Metadata-Version: 2.4
Name: tson-bin
Version: 0.1.0
Classifier: Development Status :: 4 - Beta
Classifier: Intended Audience :: Developers
Classifier: License :: OSI Approved :: MIT License
Classifier: Programming Language :: Rust
Classifier: Programming Language :: Python :: 3
Classifier: Topic :: Software Development :: Libraries
License-File: LICENSE
Summary: Terse JSON — compact binary JSON for microcontrollers
Keywords: json,binary,serialization,embedded,iot
Home-Page: https://github.com/siktec-lab/tson
Author-email: SIKTEC Lab <siktec.lab@gmail.com>
License: MIT
Requires-Python: >=3.8
Description-Content-Type: text/markdown; charset=UTF-8; variant=GFM
Project-URL: Homepage, https://github.com/siktec-lab/tson
Project-URL: Issues, https://github.com/siktec-lab/tson/issues
Project-URL: Repository, https://github.com/siktec-lab/tson

# TSON — Terse JSON Binary Format

[![CI](https://github.com/siktec-lab/tson/actions/workflows/ci.yml/badge.svg)](https://github.com/siktec-lab/tson/actions/workflows/ci.yml)

A compact, schema-deduplicated binary format for JSON data, built for microcontrollers and constrained environments.

**Core idea**: in repetitive JSON (API payloads, telemetry, config), field names appear thousands of times. TSON stores them **once** in a definition block. Repeated strings are stored once in a dict block. The data stream is pure typed values, no key repetition, no duplicate strings.

```
JSON (890 bytes)               TSON binary (~374 bytes)
[{                              ┌── Header (13 B)
  "id": 1,                      │   version=1, def_off=13,
  "name": "Alice",              │   dict_off=110, data_off=122
  "age": 30,                    ├── Definition block (97 B)
  "address": {                  │   #0 Null  #1 Bool  #2 Int  #3 UInt
    "street": "123…",           │   #4 Float  #5 String
    "city": "Anytown",          │   #6 Array<String>
    "state": "CA",              │   #7 Object fields:
    "zip": "12345"              │      street:String city:String
  },                            │      state:String zip:String
  "hobbies": ["reading",        │   #8 Object fields:
    "hiking", "cooking"]        │      id:Int name:String age:Int
  },                            │      address:#7 hobbies:#6
  …                              │   #9 Array<Object>
]                               ├── Dict block (12 B, only
                                │   repeated strings)
                                ├── Data block (252 B)
                                │   Entry #9: 3 elements
                                │     [0]: #8 -> 1, "Alice", 30…
                                │     [1]: #8 -> 2, "Bob",   25…
                                │     [2]: #8 -> 3, "Charlie",35…
                                └── (end)
```

## Features

- **Zero-dependency core**: encode/decode/stream on `&[u8]` slices, only needs `alloc`.
- **Streaming reader**: loads the tiny definition + dict blocks into memory, then yields data entries one-at-a-time - `O(1)` memory per entry.
- **Schema deduplication**: identical object shapes share one definition. Field names stored once.
- **String interning** (`dict` feature): repeated strings stored once in a dict block. `StrRef` points to them instead of repeating inline.

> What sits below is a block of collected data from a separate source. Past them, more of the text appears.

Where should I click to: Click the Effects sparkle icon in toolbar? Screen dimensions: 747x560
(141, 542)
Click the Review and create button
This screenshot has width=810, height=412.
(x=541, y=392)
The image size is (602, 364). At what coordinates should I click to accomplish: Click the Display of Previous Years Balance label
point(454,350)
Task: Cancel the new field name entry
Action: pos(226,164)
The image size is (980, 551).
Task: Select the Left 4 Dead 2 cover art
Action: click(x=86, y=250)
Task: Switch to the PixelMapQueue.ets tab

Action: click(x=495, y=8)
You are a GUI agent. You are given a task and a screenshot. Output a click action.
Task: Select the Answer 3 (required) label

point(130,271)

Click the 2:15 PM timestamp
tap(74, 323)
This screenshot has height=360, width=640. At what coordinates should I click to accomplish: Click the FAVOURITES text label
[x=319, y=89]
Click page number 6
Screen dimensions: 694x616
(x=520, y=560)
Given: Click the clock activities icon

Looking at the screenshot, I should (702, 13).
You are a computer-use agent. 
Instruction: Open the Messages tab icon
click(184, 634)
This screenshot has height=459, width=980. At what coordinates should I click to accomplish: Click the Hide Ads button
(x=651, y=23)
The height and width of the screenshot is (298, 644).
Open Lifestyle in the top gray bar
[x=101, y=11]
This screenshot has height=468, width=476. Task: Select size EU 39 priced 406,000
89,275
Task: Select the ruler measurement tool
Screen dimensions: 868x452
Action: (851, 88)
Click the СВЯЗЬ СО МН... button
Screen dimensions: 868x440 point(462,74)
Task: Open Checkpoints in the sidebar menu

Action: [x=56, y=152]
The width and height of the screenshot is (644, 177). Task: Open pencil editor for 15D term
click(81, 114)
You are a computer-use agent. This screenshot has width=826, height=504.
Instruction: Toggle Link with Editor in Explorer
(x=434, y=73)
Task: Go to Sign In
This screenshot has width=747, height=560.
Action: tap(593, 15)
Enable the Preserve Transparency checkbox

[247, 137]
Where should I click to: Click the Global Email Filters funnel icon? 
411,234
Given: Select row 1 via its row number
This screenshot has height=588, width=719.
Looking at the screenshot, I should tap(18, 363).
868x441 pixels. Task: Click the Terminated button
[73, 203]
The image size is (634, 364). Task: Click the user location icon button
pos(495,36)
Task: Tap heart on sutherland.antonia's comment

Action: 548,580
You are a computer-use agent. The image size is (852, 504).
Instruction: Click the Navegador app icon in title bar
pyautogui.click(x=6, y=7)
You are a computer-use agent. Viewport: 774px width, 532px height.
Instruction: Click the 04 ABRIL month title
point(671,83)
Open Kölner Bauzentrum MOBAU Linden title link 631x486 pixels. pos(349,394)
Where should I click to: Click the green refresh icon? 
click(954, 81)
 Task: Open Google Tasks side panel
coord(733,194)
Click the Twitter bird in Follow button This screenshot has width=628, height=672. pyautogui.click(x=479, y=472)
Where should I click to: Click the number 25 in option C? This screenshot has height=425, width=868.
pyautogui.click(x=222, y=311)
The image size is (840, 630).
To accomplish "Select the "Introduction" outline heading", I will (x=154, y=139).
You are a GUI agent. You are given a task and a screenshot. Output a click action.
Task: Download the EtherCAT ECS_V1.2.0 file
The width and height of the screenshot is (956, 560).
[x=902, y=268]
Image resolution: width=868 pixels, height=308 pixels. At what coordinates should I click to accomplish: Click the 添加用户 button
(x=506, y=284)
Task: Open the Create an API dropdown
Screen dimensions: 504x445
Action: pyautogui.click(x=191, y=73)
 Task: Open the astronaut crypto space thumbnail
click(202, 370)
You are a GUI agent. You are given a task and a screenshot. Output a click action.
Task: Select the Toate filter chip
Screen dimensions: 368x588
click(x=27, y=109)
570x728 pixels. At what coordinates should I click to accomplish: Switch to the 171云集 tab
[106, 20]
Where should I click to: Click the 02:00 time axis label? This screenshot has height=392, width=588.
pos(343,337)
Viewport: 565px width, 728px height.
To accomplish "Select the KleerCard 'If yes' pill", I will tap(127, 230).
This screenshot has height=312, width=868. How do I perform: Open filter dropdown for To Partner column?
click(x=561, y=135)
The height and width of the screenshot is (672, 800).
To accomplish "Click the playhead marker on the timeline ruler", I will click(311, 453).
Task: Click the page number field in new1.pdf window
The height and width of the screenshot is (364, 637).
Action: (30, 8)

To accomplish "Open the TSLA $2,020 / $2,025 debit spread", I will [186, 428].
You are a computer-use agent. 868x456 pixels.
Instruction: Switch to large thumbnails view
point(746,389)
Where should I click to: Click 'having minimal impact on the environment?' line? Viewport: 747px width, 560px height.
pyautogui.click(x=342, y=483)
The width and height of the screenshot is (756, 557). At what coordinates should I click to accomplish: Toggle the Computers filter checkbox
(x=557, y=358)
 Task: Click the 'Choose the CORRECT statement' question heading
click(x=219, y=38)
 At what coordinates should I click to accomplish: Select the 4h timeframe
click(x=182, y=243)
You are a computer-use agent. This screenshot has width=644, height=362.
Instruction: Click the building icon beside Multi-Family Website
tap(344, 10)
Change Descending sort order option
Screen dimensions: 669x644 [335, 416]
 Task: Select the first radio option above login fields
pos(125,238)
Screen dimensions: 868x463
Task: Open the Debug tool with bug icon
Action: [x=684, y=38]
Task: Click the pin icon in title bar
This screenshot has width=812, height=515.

Only strings that appear ≥2 times are included - no waste.
- **Hybrid string encoding**: short strings (≤127 B) use 1-byte length, medium strings 2 bytes, long strings 4 bytes - saves space over flat u32.
- **`no_std` capable**: disable the `std` feature for embedded targets - the core builds against `alloc` only (verified: `cargo build --no-default-features`).
- **Optional JSON bridge**: `serde_json`-based compile/decompile behind the `json` feature.
- **Self-describing wire format**: every compound value carries its definition index, enabling forward compatibility and partial decoding.

## Install

```bash
# Rust (crates.io)
cargo add tson

# Python (PyPI) — distribution is `tson-bin`; you still `import tson`
pip install tson-bin

# Node.js (npm) — scoped package, ships a prebuilt addon per platform
npm install @siktec-lab/tson
```

## Quick Start

```rust
// Round-trip a JSON string through TSON binary
let json = r#"{"name":"Alice","age":30}"#;

// JSON -> TSON document -> binary
let doc = tson::compile_json(json).unwrap();
let bytes = tson::to_bytes(&doc).unwrap();

// Binary -> TSON document -> JSON
let restored = tson::from_bytes(&bytes).unwrap();
let value = tson::decompile_to_value(&restored).unwrap();

assert_eq!(value.to_string(), r#"{"age":30,"name":"Alice"}"#);
```

## Emit Mode (Bypass JSON)

Need TSON binary directly from structured data without parsing JSON? `tson::emit()` takes a `TsonData` tree and produces a complete TSON document.

```rust
use tson::{TsonData, emit};

// Build a sensor reading value tree directly
let reading = TsonData::Object(0, vec![
    TsonData::Float(22.5),                   // temperature
    TsonData::Int(61),                       // humidity
    TsonData::String("nominal".to_string()), // status
]);

// Emit as TSON binary - no JSON parse step
let bytes = emit(&reading).unwrap();

// Decode back
let doc = tson::from_bytes(&bytes).unwrap();
let value = tson::decompile_to_value(&doc).unwrap();
// value = {"f0": 22.5, "f1": 61, "f2": "nominal"}
```

Field names are synthetic (`"f0"`, `"f1"`, …) since `TsonData` values don't carry names. Definitions and the string dict are discovered automatically from the value tree.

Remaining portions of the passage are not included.